Page 467. Why is the expression “Urkey’s unwashed collars” used with fine effect?

What satisfaction do you find in the closing tableau?

THE DARK HOUR

“The Dark Hour” has, in the story sense, no plot. The only action lies in a fragmentary discussion between the sick man, Hallett, and his physician who paces the deck of the homeward bound vessel. The only hint of a struggle lies in the conflicting viewpoints of the two men.

Hallett holds that Germany has a vision—“a red, bloody, damned vision”—but a vision.
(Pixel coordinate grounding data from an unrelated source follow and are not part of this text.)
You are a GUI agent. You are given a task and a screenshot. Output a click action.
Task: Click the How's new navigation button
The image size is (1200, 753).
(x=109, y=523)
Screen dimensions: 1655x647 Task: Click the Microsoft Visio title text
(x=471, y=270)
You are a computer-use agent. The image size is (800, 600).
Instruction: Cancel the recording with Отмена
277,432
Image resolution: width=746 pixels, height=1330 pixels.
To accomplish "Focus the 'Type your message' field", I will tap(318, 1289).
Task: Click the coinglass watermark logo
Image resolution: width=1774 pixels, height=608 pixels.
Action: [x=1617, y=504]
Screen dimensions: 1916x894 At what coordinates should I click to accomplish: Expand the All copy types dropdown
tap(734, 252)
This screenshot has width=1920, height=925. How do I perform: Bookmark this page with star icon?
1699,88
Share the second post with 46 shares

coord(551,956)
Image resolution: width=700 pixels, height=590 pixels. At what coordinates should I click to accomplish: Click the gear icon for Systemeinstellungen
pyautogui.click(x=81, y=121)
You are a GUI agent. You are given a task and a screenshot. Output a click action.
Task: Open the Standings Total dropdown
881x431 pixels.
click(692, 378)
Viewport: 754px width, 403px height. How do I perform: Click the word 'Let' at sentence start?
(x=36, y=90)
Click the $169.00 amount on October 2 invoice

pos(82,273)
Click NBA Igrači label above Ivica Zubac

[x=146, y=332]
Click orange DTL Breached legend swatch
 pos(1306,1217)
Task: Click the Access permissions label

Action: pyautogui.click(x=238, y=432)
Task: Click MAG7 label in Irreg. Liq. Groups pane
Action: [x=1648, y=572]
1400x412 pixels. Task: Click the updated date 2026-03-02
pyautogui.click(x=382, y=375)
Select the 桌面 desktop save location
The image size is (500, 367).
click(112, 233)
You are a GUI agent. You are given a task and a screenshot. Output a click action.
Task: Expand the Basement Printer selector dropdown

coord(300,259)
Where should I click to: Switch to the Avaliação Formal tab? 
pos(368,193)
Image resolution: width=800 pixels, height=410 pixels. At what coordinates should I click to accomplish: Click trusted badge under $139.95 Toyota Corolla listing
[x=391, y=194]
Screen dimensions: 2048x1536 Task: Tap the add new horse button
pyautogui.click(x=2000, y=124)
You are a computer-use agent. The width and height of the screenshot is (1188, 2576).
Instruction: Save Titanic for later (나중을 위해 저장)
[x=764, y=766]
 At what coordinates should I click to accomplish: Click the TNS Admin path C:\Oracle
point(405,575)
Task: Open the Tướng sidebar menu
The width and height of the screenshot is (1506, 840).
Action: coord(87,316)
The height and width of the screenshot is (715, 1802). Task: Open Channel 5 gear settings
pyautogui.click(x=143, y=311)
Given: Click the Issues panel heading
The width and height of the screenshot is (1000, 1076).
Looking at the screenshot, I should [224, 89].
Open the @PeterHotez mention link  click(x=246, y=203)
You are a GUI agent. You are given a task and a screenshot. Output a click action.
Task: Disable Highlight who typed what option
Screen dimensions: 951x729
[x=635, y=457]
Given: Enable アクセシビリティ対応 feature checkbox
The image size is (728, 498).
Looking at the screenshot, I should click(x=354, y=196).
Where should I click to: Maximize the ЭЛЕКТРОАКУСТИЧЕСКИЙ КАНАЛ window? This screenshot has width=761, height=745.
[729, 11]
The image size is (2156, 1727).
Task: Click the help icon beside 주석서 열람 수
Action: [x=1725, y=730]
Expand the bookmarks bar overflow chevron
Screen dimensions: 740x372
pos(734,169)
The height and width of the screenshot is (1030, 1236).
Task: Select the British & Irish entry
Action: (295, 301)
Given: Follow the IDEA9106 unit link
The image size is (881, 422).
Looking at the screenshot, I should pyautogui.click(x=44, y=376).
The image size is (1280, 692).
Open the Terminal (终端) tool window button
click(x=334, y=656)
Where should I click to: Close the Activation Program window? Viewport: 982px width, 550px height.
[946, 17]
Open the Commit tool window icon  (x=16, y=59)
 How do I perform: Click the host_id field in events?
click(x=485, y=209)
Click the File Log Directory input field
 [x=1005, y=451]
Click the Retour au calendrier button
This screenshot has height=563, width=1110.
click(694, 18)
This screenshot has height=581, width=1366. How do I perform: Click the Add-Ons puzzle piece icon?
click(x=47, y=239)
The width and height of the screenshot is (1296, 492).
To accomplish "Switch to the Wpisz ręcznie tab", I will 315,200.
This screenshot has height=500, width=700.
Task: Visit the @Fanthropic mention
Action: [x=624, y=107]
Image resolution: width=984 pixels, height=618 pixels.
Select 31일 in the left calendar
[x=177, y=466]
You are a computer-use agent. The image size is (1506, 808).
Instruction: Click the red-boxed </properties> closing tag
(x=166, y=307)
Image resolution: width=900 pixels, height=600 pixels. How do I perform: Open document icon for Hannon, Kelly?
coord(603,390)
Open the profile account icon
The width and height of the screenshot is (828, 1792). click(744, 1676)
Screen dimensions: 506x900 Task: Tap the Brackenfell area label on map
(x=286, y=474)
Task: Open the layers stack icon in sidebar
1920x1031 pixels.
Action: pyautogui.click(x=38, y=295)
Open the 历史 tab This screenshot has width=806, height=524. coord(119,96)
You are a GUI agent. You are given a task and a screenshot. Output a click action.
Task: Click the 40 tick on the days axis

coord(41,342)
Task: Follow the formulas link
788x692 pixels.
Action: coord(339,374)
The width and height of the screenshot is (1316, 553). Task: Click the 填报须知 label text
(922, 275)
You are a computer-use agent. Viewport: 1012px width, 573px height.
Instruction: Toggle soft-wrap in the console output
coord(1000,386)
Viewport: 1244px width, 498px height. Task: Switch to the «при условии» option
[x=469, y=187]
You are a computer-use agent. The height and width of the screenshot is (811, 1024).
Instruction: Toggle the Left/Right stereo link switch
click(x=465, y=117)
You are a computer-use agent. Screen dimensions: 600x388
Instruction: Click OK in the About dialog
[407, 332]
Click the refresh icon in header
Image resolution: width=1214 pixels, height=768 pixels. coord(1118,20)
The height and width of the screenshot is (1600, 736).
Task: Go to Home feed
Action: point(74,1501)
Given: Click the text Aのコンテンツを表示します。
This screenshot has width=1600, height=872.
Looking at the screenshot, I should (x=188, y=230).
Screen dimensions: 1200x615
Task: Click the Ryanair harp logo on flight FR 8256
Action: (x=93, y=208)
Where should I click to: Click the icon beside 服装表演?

The Allies have, as yet, no vision.

The doctor argues that the Allies want to win the war.

Hallett replies that this desire is nightmare.—“The only thing to beat a vision black as midnight is a vision white as the noonday sun.” He eventually gives the possible vision,—symbolized earlier by his words, “There’s a bright star, doctor,”—in the thin-worn word, “Democracy.” He declares that such an impossible Utopia must come—or “Hamburg to Bagdad.” As the doctor declares that this wild empire of the spirit is impossible and Hallett agrees, cryptically, that it is impossible, the watch cries “All’s well.” Hallett then says we may do the impossible, after all; in all the world is nothing but the sound of the barricades of revolution. He sees the star, as he has seen it in the beginning of the dialogue.

The argument thus becomes an optimistic prophecy of the final vision of the Allies. At Thanksgiving, 1918, the impossible seems about to be realized: Hallett was essentially right, in his point of view.